(WHAT YOU WILL DO) Put the stretch below, from the line containing "The width and" through the line containing "y-tick-label: 8 is", into a Markdown table with columns headed No. and Line, skipping blank lines. Leave the pictures out of the table.

─── PROVIDED DATA ───

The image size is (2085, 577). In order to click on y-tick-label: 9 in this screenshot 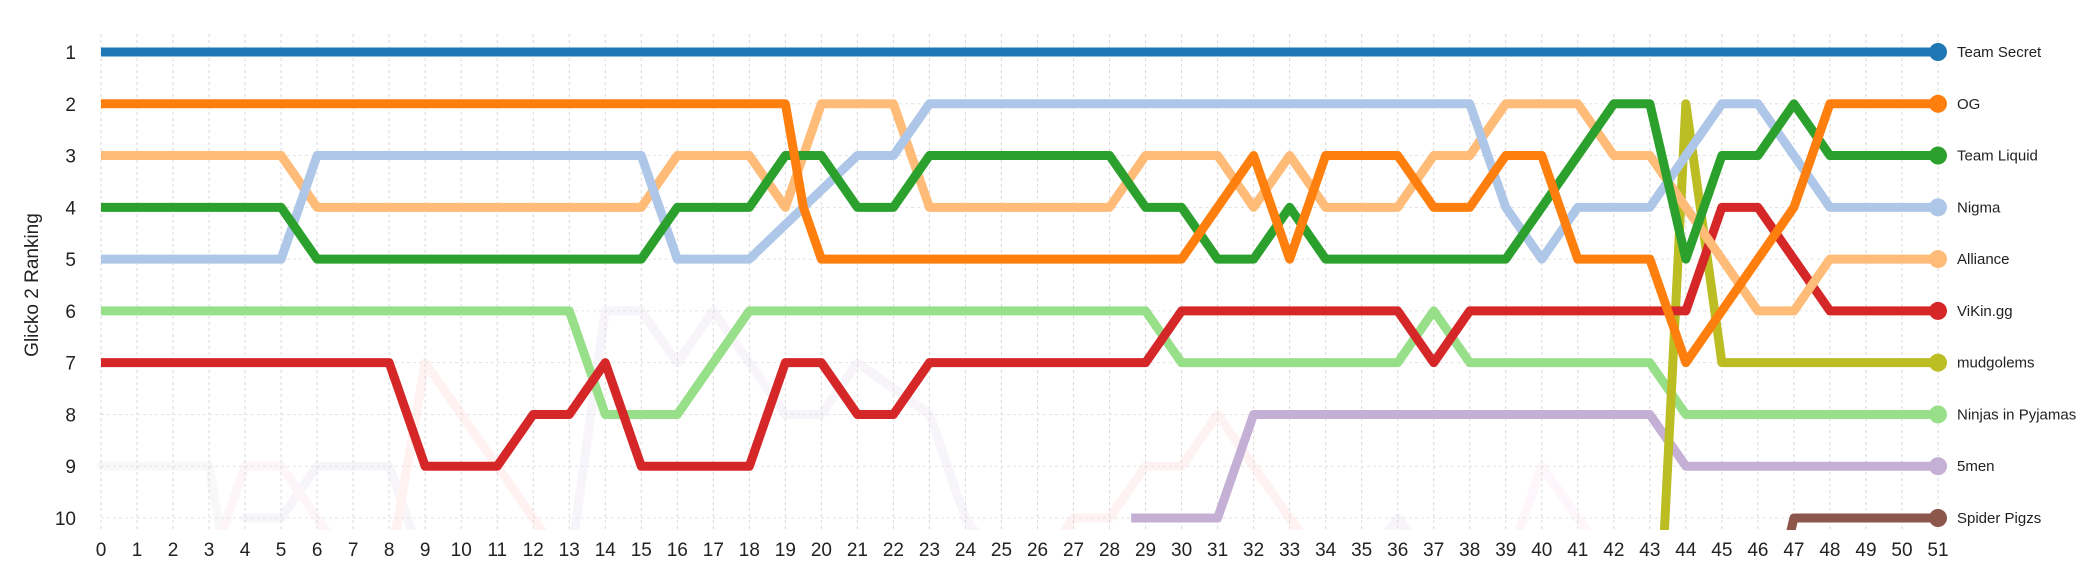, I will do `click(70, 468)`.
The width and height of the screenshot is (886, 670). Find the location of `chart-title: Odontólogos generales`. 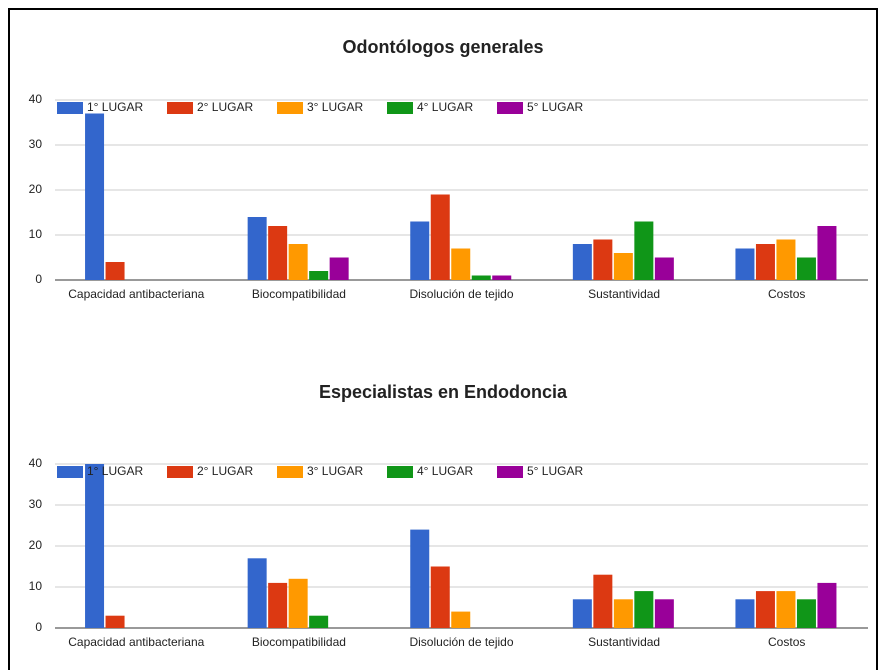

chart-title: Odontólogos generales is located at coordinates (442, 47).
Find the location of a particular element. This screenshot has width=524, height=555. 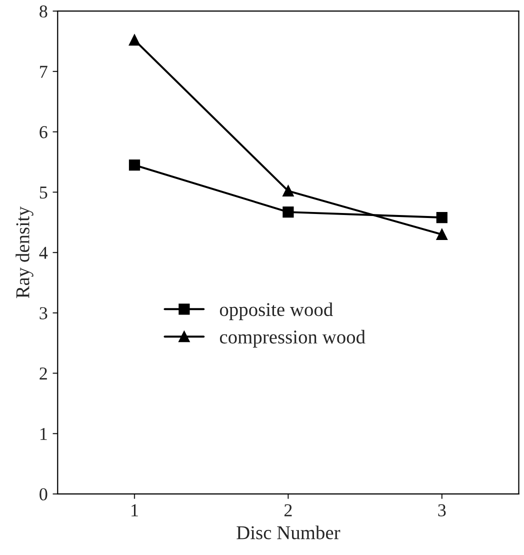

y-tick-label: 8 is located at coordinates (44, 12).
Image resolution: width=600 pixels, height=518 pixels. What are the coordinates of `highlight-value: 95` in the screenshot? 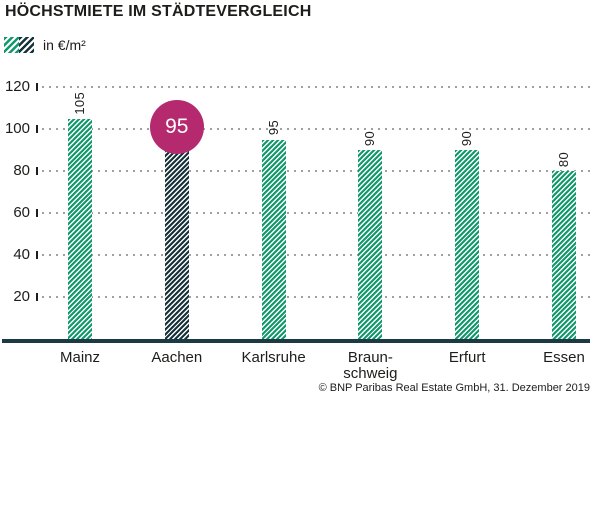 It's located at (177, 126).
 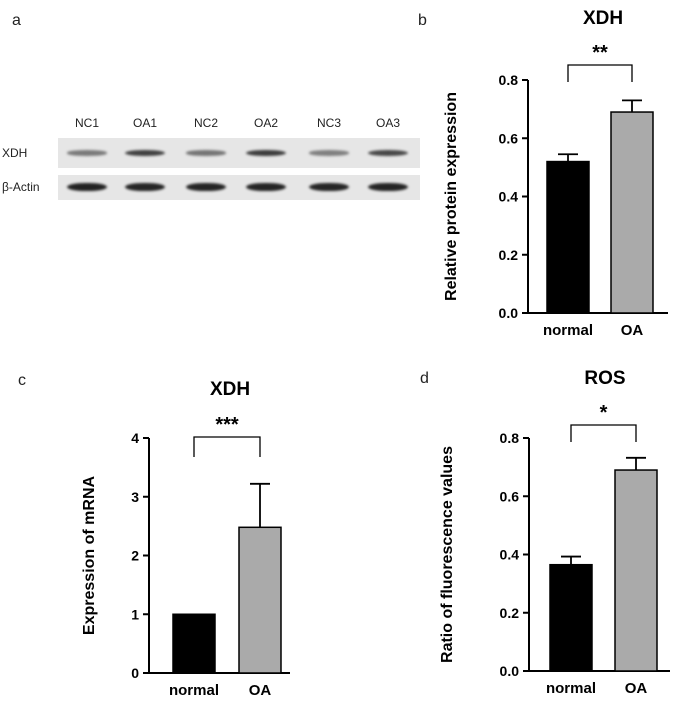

───

(ANSWER FOR THIS EXERCISE)
| No. | Line |
|---|---|
| 1 | The width and height of the screenshot is (886, 670). Find the location of `chart-title: Odontólogos generales`.  |
| 2 | chart-title: Odontólogos generales is located at coordinates (442, 47). |
| 3 | Find the location of a particular element. This screenshot has width=524, height=555.  |
| 4 | y-tick-label: 8 is located at coordinates (44, 12). |